In Italia il No ha prevalso con un distacco di sette punti. In Sicilia quel distacco è stato invece di ben 22 punti, una distanza enorme.
E grande la distanza è stata in tutto il Sud, in Calabria, in Puglia e in Campania. Dobbiamo dirci la verità. Il No ha stravinto dove fanno più presa gli argomenti della demagogia e del populismo. E su questo dato occorre riflettere.
Soprattutto perché la sinistra estrema della Schlein, di Conte, di Bonelli e Fratoianni, supportata da alcuni magistrati in attesa di candidatura, ha fatto una campagna elettorale degna dell’estrema destra MAGA americana. Una montagna di menzogne distantissime dal merito, con pochi slogan semplici quanto falsi e tutti rivolti allo scontro furibondo con il governo.
Dalla parte del sì la campagna elettorale invece di fatto non c’è stata. Parole d’ordine che si accavallavano tra loro e l’assurda convinzione, quasi da sinistra anni ’70, che, siccome era giusto, la vittoria sarebbe stata l’inevitabile conseguenza. Nessuna regia e una valanga di errori da far ricordare la gioiosa macchina da guerra. Tutto affidato a centinaia di ottimi volontari senza una guida.

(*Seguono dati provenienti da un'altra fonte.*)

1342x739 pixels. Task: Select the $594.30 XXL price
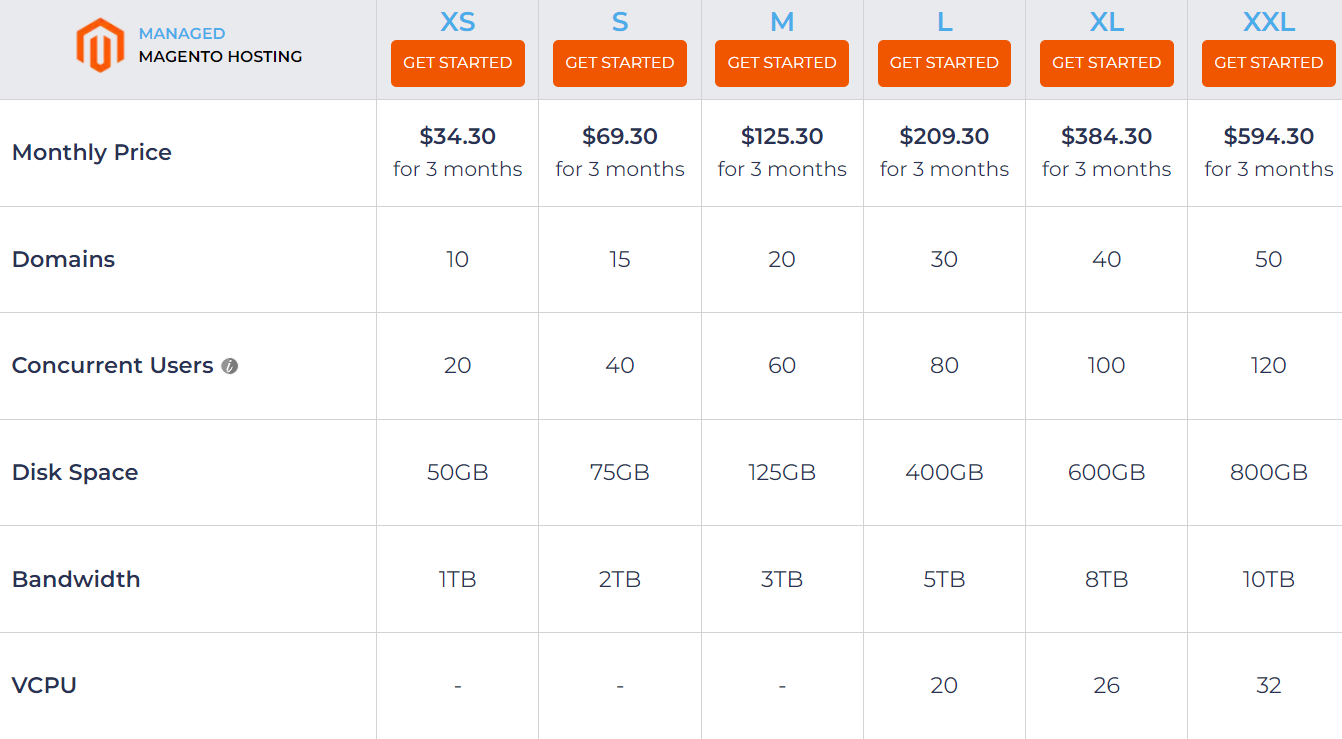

Quel 46% di Sì è stato un vero miracolo, merito quasi esclusivo dell’unico gigante che i sostenitori del Sì hanno percepito in campagna elettorale: Giorgia Meloni. Che ci ha messo la faccia insieme ad una straordinaria capacità di comunicare con gli elettori. Si deve solo a lei se per il Sì non è stata una catastrofe.
Adesso però deve cambiare tutto. Si è aperto di fatto una lunghissimo anno di campagna elettorale alla fine del quale gli elettori dovranno decidere davvero quale Italia dovrà prevalere.